Goal of the exercise:
The answer must match the material word for word, with every line included.

Provided data:
>>>>>
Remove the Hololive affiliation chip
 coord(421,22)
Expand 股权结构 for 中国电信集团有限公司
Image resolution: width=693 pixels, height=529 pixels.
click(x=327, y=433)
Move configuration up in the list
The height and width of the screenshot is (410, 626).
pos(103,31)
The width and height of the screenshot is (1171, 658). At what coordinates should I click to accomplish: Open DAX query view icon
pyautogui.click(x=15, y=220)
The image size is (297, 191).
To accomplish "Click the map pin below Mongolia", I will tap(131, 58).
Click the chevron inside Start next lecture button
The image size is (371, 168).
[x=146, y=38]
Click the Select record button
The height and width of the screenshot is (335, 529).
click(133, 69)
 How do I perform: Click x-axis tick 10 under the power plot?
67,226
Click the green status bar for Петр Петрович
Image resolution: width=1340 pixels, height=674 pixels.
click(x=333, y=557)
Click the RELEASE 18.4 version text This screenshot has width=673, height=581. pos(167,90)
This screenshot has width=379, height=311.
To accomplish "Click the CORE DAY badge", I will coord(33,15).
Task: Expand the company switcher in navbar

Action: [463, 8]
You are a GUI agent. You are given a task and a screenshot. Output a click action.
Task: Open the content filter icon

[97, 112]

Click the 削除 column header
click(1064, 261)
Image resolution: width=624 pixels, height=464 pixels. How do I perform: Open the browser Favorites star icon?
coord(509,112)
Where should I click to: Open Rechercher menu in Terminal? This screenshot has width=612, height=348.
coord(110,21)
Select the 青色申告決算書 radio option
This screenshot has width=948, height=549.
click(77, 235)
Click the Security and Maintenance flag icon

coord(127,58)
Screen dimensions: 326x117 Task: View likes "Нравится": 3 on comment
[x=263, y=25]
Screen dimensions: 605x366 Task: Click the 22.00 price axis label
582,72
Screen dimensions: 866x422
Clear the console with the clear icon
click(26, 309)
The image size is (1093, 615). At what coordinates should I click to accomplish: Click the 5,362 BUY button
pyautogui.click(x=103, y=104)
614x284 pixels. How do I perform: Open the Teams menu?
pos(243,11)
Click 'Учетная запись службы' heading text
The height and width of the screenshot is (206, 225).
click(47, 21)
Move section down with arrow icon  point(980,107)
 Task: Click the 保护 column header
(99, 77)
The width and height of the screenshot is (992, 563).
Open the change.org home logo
<<<<<
Result below:
Remove the Hololive affiliation chip
 coord(421,22)
Expand 股权结构 for 中国电信集团有限公司
Image resolution: width=693 pixels, height=529 pixels.
click(x=327, y=433)
Move configuration up in the list
The height and width of the screenshot is (410, 626).
pos(103,31)
The width and height of the screenshot is (1171, 658). At what coordinates should I click to accomplish: Open DAX query view icon
pyautogui.click(x=15, y=220)
The image size is (297, 191).
To accomplish "Click the map pin below Mongolia", I will tap(131, 58).
Click the chevron inside Start next lecture button
The image size is (371, 168).
[x=146, y=38]
Click the Select record button
The height and width of the screenshot is (335, 529).
click(133, 69)
 How do I perform: Click x-axis tick 10 under the power plot?
67,226
Click the green status bar for Петр Петрович
Image resolution: width=1340 pixels, height=674 pixels.
click(x=333, y=557)
Click the RELEASE 18.4 version text This screenshot has width=673, height=581. pos(167,90)
This screenshot has width=379, height=311.
To accomplish "Click the CORE DAY badge", I will coord(33,15).
Task: Expand the company switcher in navbar

Action: [463, 8]
You are a GUI agent. You are given a task and a screenshot. Output a click action.
Task: Open the content filter icon

[97, 112]

Click the 削除 column header
click(1064, 261)
Image resolution: width=624 pixels, height=464 pixels. How do I perform: Open the browser Favorites star icon?
coord(509,112)
Where should I click to: Open Rechercher menu in Terminal? This screenshot has width=612, height=348.
coord(110,21)
Select the 青色申告決算書 radio option
This screenshot has width=948, height=549.
click(77, 235)
Click the Security and Maintenance flag icon

coord(127,58)
Screen dimensions: 326x117 Task: View likes "Нравится": 3 on comment
[x=263, y=25]
Screen dimensions: 605x366 Task: Click the 22.00 price axis label
582,72
Screen dimensions: 866x422
Clear the console with the clear icon
click(26, 309)
The image size is (1093, 615). At what coordinates should I click to accomplish: Click the 5,362 BUY button
pyautogui.click(x=103, y=104)
614x284 pixels. How do I perform: Open the Teams menu?
pos(243,11)
Click 'Учетная запись службы' heading text
The height and width of the screenshot is (206, 225).
click(47, 21)
Move section down with arrow icon  point(980,107)
 Task: Click the 保护 column header
(99, 77)
The width and height of the screenshot is (992, 563).
Open the change.org home logo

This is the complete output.